Monday, January 30, 2012
I recently blogged about how Mitt Romney overpaid on his tax return. As I mentioned though, he still managed to only pay 14% of his $21.6 million income. The Wall Street Journal explores some of the lessons that we can learn from Romney’s tax return:
- Capital gains can provide powerful tax benefits being taxed at a top rate of only 15%.
- Get good tax help.
- Avoid salary, wages and tips as much as you can. These categories are taxed up to 35% and are subject to payroll taxes.
- Muni-bond interest is not everything. Many wealthy individuals look to these for tax-free income, but how beneficial these investments are depends on what your state’s flat tax rate is.
- Go for qualified dividends because they can only be taxed up to 15%. A dividend is qualified if it is from a stock held at least two months and “paid by any domestic corporation or most corporations.”
- If you have a “Schedule C” business, it may not be the best to claim a home-office deduction.
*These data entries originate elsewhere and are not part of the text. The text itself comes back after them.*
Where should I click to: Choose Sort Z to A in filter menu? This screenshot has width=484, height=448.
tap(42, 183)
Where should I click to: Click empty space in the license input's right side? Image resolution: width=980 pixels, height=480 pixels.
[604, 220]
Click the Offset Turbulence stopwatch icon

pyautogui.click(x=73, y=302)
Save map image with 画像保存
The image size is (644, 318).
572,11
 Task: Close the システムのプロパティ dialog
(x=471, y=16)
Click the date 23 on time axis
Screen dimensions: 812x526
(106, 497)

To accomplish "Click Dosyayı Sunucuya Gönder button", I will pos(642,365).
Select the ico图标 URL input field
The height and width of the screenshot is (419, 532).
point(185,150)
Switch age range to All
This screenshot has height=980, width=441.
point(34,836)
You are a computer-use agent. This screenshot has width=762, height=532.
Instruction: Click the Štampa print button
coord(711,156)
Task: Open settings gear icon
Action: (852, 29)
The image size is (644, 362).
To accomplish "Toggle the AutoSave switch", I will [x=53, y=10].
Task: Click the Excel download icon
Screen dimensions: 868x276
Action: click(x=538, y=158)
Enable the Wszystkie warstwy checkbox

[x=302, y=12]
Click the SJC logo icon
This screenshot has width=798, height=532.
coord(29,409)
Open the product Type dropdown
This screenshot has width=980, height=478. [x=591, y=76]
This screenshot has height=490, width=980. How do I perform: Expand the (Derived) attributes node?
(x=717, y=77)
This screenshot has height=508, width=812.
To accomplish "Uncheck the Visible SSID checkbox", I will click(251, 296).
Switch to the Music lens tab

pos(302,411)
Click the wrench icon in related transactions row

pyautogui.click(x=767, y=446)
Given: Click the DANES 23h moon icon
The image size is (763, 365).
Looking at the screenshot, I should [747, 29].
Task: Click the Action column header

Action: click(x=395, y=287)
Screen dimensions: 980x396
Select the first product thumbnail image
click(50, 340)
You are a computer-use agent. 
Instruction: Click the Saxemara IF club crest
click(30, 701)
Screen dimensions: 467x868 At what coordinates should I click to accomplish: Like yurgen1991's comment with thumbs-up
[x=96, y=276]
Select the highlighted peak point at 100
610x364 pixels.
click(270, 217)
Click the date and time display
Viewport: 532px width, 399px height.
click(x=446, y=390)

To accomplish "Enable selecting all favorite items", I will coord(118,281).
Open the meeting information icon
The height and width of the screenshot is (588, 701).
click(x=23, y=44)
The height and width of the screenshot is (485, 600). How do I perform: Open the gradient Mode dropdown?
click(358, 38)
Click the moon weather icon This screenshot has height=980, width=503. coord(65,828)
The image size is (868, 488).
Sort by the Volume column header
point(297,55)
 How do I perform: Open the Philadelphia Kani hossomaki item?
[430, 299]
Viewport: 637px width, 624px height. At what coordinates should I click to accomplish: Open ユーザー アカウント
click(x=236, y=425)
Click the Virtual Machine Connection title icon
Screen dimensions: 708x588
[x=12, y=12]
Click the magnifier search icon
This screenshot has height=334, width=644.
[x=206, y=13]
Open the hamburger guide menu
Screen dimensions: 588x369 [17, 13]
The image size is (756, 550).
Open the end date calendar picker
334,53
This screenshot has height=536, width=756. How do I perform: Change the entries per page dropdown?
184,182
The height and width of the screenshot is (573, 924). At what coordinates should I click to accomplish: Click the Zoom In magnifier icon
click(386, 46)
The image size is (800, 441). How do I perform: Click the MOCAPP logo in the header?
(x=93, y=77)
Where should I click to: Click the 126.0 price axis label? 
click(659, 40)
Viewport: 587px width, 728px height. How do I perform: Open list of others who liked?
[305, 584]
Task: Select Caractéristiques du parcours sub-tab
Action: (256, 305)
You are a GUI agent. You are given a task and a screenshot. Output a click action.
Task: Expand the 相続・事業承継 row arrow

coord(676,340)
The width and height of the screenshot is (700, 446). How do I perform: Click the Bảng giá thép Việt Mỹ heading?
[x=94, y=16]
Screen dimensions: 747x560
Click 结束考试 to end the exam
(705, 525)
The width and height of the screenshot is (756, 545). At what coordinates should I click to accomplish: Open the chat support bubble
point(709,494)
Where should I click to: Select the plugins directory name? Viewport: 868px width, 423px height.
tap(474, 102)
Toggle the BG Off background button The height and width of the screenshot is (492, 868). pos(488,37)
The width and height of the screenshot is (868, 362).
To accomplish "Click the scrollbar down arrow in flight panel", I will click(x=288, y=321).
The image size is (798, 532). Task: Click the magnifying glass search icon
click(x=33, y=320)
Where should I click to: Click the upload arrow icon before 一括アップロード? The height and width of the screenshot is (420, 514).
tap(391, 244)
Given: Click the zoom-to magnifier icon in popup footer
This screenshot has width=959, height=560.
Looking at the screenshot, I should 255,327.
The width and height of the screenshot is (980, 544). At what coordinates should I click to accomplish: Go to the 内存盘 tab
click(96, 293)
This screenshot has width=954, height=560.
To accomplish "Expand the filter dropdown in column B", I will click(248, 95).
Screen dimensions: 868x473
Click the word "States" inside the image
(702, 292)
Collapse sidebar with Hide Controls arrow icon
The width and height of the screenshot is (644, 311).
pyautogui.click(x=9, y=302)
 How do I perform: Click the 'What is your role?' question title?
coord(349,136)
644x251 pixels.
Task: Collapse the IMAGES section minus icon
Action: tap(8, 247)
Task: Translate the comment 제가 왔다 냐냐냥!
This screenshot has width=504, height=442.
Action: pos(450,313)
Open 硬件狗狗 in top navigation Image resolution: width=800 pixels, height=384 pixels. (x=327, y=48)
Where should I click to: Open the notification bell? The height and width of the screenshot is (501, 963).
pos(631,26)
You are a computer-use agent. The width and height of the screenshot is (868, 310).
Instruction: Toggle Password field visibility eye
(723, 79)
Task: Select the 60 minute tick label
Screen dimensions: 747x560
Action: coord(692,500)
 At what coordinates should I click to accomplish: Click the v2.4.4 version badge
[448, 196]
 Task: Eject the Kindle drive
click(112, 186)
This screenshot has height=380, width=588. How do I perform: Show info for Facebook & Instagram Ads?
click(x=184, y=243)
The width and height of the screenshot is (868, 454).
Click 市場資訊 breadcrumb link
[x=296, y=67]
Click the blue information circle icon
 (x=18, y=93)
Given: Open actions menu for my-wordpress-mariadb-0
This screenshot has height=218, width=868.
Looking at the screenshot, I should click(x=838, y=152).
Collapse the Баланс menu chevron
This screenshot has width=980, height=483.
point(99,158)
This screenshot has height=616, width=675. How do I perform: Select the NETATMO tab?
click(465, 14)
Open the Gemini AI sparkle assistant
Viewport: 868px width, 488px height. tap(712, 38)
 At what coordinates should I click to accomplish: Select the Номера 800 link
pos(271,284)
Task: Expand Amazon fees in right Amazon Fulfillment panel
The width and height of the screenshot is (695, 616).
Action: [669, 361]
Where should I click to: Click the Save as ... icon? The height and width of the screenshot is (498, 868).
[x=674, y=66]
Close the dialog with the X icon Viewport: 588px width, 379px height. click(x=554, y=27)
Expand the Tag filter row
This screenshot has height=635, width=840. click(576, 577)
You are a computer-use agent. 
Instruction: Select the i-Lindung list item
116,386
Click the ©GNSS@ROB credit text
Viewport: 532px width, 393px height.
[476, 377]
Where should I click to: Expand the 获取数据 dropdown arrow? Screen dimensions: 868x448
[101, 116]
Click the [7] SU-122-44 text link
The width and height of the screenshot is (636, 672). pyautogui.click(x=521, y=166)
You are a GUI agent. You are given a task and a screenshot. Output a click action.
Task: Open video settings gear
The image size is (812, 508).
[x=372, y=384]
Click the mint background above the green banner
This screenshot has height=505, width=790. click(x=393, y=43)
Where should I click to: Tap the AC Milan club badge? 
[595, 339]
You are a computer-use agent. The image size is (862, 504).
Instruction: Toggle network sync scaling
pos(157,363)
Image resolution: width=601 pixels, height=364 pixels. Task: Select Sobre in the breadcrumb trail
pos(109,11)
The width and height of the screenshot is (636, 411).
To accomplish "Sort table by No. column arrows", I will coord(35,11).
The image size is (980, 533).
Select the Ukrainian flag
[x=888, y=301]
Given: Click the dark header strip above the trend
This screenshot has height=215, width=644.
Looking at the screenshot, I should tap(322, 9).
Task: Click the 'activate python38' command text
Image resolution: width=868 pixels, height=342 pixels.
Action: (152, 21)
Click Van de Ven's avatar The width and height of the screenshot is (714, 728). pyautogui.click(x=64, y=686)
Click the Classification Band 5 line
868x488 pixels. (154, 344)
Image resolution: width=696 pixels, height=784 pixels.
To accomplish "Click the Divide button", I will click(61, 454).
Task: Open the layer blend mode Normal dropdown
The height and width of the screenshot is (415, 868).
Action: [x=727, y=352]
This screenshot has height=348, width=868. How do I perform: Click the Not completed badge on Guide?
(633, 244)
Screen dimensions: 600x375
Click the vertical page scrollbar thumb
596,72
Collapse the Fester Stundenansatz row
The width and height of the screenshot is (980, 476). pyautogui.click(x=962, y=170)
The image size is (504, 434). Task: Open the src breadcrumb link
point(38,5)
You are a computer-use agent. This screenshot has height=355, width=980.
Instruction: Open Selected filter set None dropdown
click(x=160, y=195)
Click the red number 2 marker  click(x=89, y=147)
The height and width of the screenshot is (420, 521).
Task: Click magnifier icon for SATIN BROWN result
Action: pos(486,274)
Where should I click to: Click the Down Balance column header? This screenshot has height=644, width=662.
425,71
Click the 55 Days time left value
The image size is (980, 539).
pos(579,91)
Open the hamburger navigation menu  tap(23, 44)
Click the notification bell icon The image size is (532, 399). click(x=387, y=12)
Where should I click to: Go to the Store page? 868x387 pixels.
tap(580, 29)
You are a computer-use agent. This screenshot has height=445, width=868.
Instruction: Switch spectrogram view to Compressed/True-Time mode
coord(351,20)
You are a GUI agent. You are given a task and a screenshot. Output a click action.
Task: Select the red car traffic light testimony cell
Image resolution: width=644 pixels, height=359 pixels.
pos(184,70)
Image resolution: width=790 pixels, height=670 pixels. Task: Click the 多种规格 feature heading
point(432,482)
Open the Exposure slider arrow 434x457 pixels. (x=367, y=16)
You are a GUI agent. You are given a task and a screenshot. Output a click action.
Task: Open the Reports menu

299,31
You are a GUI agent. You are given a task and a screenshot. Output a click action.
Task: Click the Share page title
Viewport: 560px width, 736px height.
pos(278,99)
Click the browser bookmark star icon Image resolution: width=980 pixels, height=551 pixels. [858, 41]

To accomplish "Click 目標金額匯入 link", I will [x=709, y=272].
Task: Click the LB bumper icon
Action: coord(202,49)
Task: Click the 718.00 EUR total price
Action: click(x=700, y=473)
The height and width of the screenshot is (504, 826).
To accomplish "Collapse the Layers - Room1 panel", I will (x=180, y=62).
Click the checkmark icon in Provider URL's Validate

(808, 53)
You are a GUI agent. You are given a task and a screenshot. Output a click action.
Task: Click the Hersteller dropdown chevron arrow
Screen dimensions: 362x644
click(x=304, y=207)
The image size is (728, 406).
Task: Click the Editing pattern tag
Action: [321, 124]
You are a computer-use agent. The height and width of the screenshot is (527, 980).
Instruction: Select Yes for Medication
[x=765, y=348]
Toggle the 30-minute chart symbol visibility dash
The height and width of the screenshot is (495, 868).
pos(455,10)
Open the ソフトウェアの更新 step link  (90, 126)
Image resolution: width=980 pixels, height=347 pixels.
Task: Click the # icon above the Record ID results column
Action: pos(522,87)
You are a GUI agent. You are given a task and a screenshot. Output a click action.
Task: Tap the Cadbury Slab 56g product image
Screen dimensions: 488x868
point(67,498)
These can raise red flags to the IRS or come back to haunt taxpayers for later tax-exclusions.
- Long-term capital gains are the best way to generate income. Capital gains have a lower tax rate and they are malleable. You can choose when to take a gain or a loss and use the losses to offset gains so that a tax isn’t due.
- Know the score on itemized deductions. Tax-wise charitable contributions and noncash gifts are smart moves here.
- Capital gains and dividends can trigger the AMT. Long-term capital gains and qualified dividends are not subject to the alternative minimum tax.
- Think twice about small benefits requiring large tax-prep efforts. Sometimes the tax-prep fees will exceed the return.
- Offshore investments can save onshore taxes. Investments held offshore in “blocker corporations” can allow taxpayers to pay less tax than they would for the same investment onshore.
See Laura Saunders, What You Can Learn From Mitt’s Tax Return, The Wall Street Journal, Jan. 28, 2012.
Special thanks to Joel Dobris (Professor of Law, UC Davis School of Law) for bringing this to my attention.